# I missed the jackpot!!! dang it



## swampthing (Mar 15, 2010)

went out garage saling today...Came up on an old lady who's husband had passed away....got Ruger Red label 28 gauge O/U for $150, and a split bamboo fly rod with reel for 25....She had a pile of guns...wanted 150 for a S&W 629....had 3 old browning auto shotguns...one was a sweet 16...bunch of rifles mostly winchesters and rems....bunch of empty brass, all kinds of reloading stuff...a boat, 4 wheeler.......spent all the cash I could muster...she was nearly giving the stuff away....I bet that poor guy was rolling in his grave


----------



## 1Shot2Kills (Mar 11, 2010)

I bet, but she might of needed the money. I always feel bad when widows are selling off their deceased spouses stuff for next to nothing to support themselves. Such a shame


----------



## Bore.224 (Mar 23, 2005)

Yeah , Sad stuff.


----------



## HOTWING (Jul 3, 2007)

If the lady knew the value of the items and just wanted to get rid of stuff, good deal. If she had no clue on the values and was eating canned cat food for supper every night, shame on you.


----------



## Savage260 (Oct 21, 2007)

I would agree that we need more info on the situation. Maybe she was just sick of looking at the stuff sitting around the house and didn't need the money, but on the other hand maybe she is having a tough time making ends meet. Either way the post makes it sound like you are way too eager to take an old lady to the cleaners. I really hope that is not the case, just how it reads to me.


----------



## Swifty56 (Sep 14, 2009)

HOTWING said:


> If the lady knew the value of the items and just wanted to get rid of stuff, good deal. If she had no clue on the values and was eating canned cat food for supper every night, shame on you.


Unfortunately, I work as a machine mechanic for a company making name brand, canned dog and cat food, everything that we make is USDA approved for HUMAN CONSUMPTION, there are way too many elderly folks out there who have to share a can of dog or cat food with their pets or by themselves just to survive.  I would want to believe that swampthing didnt take advantage of the old lady, but I cant.
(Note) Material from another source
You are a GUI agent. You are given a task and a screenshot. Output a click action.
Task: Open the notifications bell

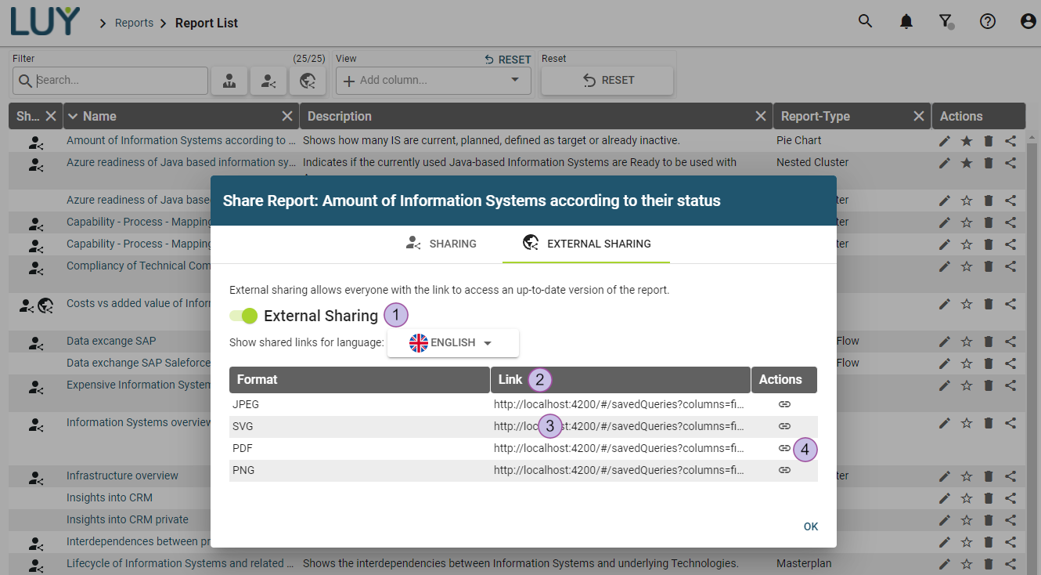[x=906, y=22]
I know for a fact that that 28 guage was worth at least a grand, if not more. The 29 is worth 5 times asking.

Swampthing, you really are a Horses *** for doing that, but then again I wouldnt expect less from a person who would fill their post with ads, and brag about literally robbing an old lady. :eyeroll: Next time you see a can of cat or dog food on the grocery shelf, I hope you remember that you cheated some old lady, and maybe kept her eating that for supper, or that she lost her house and is living on the street. Change your screen name to Swampscum because it fits. You bring discredit to all of us. And I bet all your USMC buddies would be proud of you too.

Swifty


----------



## fullmetalone (Jul 12, 2009)

damn! well, now im waiting for a response...


----------



## swampthing (Mar 15, 2010)

OH sorry guys,,,,,I forgot to mention that she had a Mercades, Mazda Miata, 2010 F-250,sailboat, big motor boat, and lived in about a 1/2 million dollar house......Poor old ladies in south GA don't end up with Red Label shot guns ans 2 year old ranger bass boats!.....But I agree, I am a horses ***, and damm proud of it.....Can I change my handle to horsesass?


----------



## hagfan72 (Apr 15, 2007)

swampthing said:


> .....Can I change my handle to horsesass?
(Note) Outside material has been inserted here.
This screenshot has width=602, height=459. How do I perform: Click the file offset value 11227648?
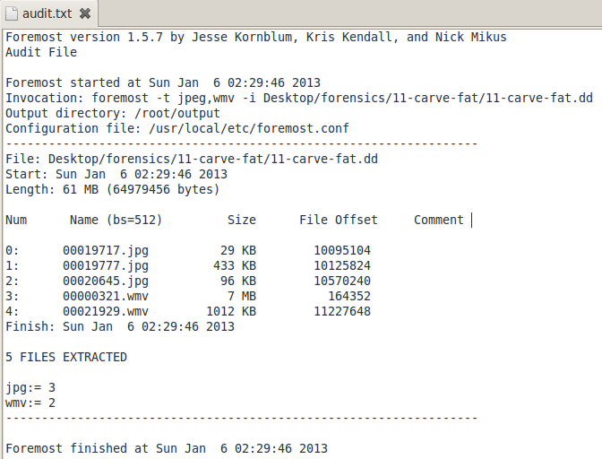click(341, 311)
 :rollin: :beer: Good for you, having a sense of humor. You got FLAMED for you trying to shoot the breeze on a supposedly friendly forum. I WILL give you the benefit of the doubt and believe you that the old broad did not get ripped off, she was just wanting to get rid of some "junk". However, if you are pulling our leg, either with the guns you got, the prices you paid, or the fact that she was very well off, then SHAME ON YOU! :bop:


----------